Mutual Finance, Stilljeon, and Saegeumgo introduce loan requirements for equity capital ratio compared to PF project expenses

by 247sports
0 comments
Getty Image Bank

In order to encourage capital expansion in the real estate PF business, the government is considering introducing requirements for the ratio of capital to business expenses when making PF loans for mutual finance, Yeojeonsa, and Saemaeul Geumgo. The 20% capital ratio requirement applied only to savings banks when making PF loans is being expanded to other industries. It was decided to differentiate provisions, such as applying a higher provisioning ratio to banks, securities and insurance companies that provide PF loans to businesses with low capital ratios.

The government jointly prepared a plan to improve the real estate PF system with related ministries and approved it as an agenda item at the Economic Relations Ministerial Meeting held on the 14th.

According to this, in order to raise the equity capital ratio of domestic PF business, which is low at about 5%, to the level of the United States and Japan, which exceed 30%, it was decided to induce capital expansion through risk management.

First, mutual finance, Women’s Warriors, and Saemaeul Geumgo, which do not apply risk weighting, introduce a 20% equity capital ratio requirement compared to business expenses when making PF loans, like savings banks. In the case of bank insurance securities companies, risk weights and provisions are differentiated based on the 20% capital ratio of PF business. The lower the equity capital ratio, the higher the accumulated capital/provision ratio to encourage the developer’s capital surplus.

In addition, considering that the delinquency rate of PF loans is higher than that of corporate loans, it was decided to revise the risk weight and provisioning regulations for PF loans by financial industry.
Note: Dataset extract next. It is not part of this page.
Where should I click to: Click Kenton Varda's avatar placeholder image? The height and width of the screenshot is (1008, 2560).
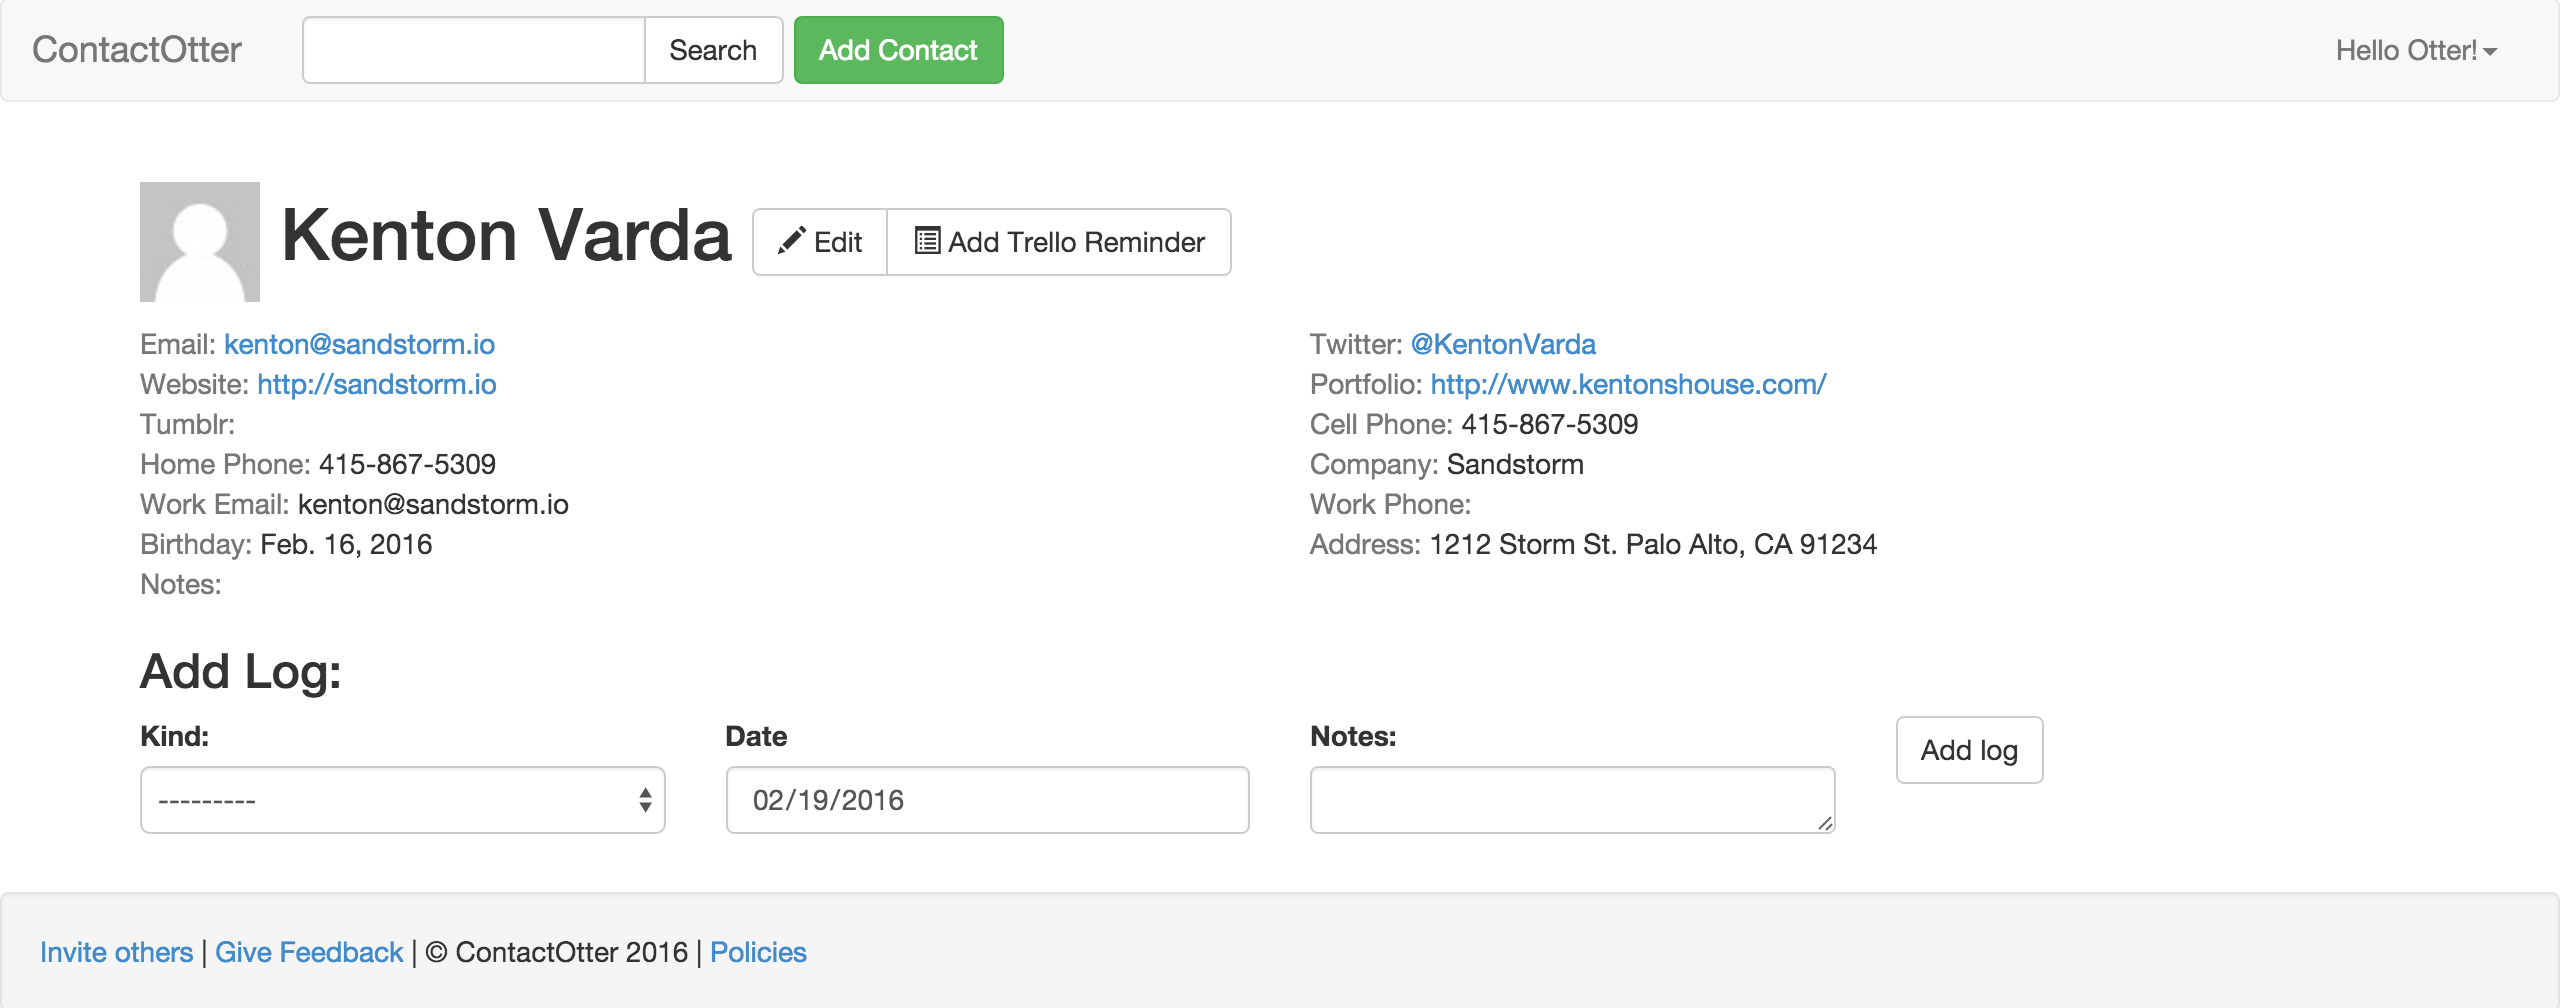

It was decided to revise the limit regulations on real estate PF exposure by industry, including establishing large credit grant limits for real estate PF in some industries.

Read More:  ALSOK 2025 All Japan Student Judo Weight Class Championship

To reorganize these regulations, we plan to operate a financial sector TF in the first half of next year and revise the detailed supervisory regulations and PF risk management model standards for each industry. It was decided to implement it gradually after a certain period of delay, but not retroactively for PF loans before implementation.

Activating the development of in-kind investment methods and providing incentives related to capital expansion

Carrots (incentives) are also given to encourage developers to expand their capital. First, in order to increase the PF equity capital ratio, it was decided to encourage landowners to invest land and buildings in kind and receive dividend profits rather than purchasing land through bridge loans.

To this end, considering the delay in the realization of profits by investors when making in-kind investments in PF projects (REITs), it was decided to revise the Special Taxation Act within next year to apply taxation and payment deferral of capital gains. The government expected that if the development of in-kind investment methods is activated, the capital ratio will increase and the need for bridge loans will be reduced, thereby reducing project costs and improving business stability.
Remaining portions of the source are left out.